There is also no evidence that such a slide was used by the other shahs of the dynasty. Nonetheless, this type of slide has come to be known in Iran as "Naser al-Din Shah's slide" after Naser al-Din Shah Qajar, Fat′h-Ali Shah's great grandson. This may be because he reconstructed the Negarestan palace, where the most famous such slide was located. Fred A. Reed says that the "late nineteenth-century Qajar tyrant" had "returned from Paris so enchanted with classical ballet that he dressed the women in his harem in short-skirted ballet costumes, then made them descend a long slide to his private quarters, the better to admire their frilled underwear." R. Jackson Armstrong-Ingram already documented the impossibility of this 'ballet costume story' by pointing out that the short skirt was already in fashion at the court of the shah before his European journeys and by pointing out that the 'tutu' did not yet exist at the time of the shah's visits to European theatres in 1873.

Another version of the story is given by Harry De Windt in his 1891 book A Ride to India Across Persia and Baluchistan, also associating a pool slide with Naser al-Din Shah. De Wint says that the slide was alabaster and that the Shah invented a sport in which he would "gravely slide into the water followed by his seraglio.
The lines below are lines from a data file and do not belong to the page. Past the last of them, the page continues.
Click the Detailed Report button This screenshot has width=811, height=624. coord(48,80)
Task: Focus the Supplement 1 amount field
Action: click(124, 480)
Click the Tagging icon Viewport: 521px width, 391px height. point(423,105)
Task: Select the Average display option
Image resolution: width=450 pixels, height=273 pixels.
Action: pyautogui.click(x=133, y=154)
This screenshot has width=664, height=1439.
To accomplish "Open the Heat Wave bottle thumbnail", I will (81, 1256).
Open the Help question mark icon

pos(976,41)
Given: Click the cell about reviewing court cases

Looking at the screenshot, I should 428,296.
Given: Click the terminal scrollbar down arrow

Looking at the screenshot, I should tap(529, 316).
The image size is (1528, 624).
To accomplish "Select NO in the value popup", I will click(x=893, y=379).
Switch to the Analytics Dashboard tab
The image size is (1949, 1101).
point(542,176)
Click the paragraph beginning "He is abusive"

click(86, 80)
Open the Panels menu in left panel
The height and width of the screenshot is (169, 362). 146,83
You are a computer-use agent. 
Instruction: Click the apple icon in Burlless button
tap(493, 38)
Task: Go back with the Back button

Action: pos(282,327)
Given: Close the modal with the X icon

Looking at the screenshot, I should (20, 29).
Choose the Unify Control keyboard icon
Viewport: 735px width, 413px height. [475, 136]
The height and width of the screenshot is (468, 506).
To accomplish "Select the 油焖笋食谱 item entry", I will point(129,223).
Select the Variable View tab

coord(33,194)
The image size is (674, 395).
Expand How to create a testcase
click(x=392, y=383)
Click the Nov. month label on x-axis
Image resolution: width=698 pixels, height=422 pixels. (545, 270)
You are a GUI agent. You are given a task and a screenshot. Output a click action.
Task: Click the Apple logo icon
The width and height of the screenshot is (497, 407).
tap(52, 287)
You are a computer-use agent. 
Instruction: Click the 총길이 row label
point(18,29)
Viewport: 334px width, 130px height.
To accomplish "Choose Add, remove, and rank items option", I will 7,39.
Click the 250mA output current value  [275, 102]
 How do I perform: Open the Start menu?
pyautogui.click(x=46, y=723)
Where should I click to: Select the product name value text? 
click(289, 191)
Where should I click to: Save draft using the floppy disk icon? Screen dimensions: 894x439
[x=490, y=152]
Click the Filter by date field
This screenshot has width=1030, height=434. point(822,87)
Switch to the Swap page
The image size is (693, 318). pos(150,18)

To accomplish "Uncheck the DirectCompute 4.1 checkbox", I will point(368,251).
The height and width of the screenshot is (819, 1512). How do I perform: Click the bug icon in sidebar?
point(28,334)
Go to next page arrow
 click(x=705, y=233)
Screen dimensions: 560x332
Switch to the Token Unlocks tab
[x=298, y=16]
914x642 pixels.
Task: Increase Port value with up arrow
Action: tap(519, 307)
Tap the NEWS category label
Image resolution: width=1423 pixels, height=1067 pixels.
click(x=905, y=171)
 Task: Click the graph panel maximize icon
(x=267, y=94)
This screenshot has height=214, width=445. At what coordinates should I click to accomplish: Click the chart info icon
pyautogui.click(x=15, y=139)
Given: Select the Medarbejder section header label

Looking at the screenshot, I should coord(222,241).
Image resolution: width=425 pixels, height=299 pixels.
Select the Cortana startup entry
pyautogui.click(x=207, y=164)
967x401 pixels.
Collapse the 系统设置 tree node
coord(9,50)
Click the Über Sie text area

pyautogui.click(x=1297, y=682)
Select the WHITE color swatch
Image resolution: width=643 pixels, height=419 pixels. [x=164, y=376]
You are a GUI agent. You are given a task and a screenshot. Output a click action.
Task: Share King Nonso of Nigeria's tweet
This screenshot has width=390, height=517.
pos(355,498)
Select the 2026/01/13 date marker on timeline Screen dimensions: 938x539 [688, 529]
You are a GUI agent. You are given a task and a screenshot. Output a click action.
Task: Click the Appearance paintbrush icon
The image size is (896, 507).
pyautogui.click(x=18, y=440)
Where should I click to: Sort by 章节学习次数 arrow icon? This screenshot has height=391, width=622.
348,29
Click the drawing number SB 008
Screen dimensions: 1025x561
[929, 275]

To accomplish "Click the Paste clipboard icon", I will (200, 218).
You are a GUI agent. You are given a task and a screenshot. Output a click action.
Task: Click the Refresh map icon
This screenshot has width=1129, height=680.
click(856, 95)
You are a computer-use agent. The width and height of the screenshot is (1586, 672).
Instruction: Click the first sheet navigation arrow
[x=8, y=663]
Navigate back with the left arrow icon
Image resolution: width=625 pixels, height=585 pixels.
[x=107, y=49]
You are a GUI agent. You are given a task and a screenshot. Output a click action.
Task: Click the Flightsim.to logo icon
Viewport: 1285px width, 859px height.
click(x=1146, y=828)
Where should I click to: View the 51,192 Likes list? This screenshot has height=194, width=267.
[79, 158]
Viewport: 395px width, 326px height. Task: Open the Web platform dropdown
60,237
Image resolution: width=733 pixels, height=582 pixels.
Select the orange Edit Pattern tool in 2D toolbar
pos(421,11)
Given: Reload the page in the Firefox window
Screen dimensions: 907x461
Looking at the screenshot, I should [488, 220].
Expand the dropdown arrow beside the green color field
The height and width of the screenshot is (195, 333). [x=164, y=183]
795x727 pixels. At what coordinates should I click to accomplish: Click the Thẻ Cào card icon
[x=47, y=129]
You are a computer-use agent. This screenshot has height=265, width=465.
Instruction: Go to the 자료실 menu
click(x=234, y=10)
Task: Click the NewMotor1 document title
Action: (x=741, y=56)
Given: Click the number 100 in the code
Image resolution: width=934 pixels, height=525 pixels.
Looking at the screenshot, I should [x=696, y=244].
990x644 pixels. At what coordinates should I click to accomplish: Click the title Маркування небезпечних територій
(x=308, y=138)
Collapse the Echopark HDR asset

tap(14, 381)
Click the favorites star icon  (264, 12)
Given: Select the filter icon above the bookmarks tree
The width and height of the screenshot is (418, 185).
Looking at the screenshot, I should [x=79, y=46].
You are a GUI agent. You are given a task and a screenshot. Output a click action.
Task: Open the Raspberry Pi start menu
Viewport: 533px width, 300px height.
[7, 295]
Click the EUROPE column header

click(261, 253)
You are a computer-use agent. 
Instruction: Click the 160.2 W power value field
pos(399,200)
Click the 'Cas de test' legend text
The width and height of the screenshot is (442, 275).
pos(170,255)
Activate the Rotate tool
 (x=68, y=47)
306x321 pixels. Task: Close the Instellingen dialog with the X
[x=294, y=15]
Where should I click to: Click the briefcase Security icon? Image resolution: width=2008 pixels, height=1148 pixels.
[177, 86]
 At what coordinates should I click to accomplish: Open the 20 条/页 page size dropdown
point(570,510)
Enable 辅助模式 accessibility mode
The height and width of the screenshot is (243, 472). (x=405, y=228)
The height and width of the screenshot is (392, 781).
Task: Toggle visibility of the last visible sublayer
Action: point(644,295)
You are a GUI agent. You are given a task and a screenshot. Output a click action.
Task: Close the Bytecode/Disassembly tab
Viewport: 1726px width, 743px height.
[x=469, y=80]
The sight must have been a strange one, the costumes on those occasions, to say the least of it: scanty!"

==In culture==
The adventure novelist Richard Henry Savage includes it in his novel Lost Countess Falka, in which the Shah, "a cold-eyed, sensual autocrat", indulges himself at the harems where "the glowing naiads were sporting on the marble slide which led their tempting nakedness into the perfumed crystal waters!".

Naser al-Din Shah and the slide have been portrayed in film. In Once Upon a Time, Cinema (1992: original Persian title: Nasseroddin Shah Actor-e Cinema), Golnar, the feisty heroine of classic Iranian movie Lor Girl (1932) is magically transported to the reign of Naser al-Din Shah, who falls in love with her and forces her to join his harem. She escapes after being sent down a slide leading from the women's quarters to a hall in the palace. In Beate Petersen's animated docudrama Nasseredin Shah and his 84 wives (2011) the king is depicted in animated silhouette receiving an endless line of (fully clothed) wives down a slide, while real decisions about the kingdom are made by others. This film won Petersen Best Documentary Director at the Noor Iranian Film Festival.